Publications
Publications
- October 2024
- Journal of Development Economics
Global Mobile Inventors
By: Dany Bahar, Prithwiraj Choudhury, Ernest Miguelez and Sara Signorelli
Abstract
The number of Global Mobile Inventors (GMIs), inventors moving across borders during their
career, has increased more than tenfold over the past two decades, and the corridors of mobility
have shifted towards a growing presence of emerging markets. We document that GMIs that have
patented in a given technology before moving are 70% more likely to be among the pioneering
inventors in that technology once they arrive at destination, which we interpret as evidence
of knowledge diffusion across borders. Returnees, which are typically inventors from emerging
markets that go back after having spent some time in the US and other advanced economies,
are twice as likely to file pioneering patents once returned than migrants when arriving abroad.

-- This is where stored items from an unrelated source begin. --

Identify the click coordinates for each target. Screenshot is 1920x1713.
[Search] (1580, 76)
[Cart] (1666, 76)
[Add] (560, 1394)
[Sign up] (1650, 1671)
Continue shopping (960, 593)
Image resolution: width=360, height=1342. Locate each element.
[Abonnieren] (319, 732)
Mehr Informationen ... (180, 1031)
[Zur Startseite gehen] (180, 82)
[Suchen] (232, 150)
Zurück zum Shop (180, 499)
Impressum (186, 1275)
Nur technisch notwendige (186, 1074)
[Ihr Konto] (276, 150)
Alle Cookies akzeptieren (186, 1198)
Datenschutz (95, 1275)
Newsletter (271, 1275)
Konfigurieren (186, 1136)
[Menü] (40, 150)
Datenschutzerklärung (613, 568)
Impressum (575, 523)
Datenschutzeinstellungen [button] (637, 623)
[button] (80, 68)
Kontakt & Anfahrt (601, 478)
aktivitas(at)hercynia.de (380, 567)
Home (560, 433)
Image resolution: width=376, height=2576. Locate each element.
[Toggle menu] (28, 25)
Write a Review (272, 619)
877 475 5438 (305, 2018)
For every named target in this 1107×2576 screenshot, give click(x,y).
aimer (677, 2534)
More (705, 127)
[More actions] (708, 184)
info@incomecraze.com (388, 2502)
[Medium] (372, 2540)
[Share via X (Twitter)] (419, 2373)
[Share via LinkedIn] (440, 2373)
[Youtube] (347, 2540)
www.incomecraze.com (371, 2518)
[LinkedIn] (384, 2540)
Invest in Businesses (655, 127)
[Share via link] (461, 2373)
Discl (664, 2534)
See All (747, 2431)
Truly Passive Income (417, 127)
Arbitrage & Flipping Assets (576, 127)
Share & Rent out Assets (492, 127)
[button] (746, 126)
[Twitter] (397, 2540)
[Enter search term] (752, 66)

Finally, we find that the more central the GMIs in the network of inventors during the early
stages of the technology life-cycle at destination, the faster the technology-specific knowledge is
absorbed by local inventors.
Keywords
Citation
Bahar, Dany, Prithwiraj Choudhury, Ernest Miguelez, and Sara Signorelli. "Global Mobile Inventors." Art. 103357. Journal of Development Economics 171 (October 2024).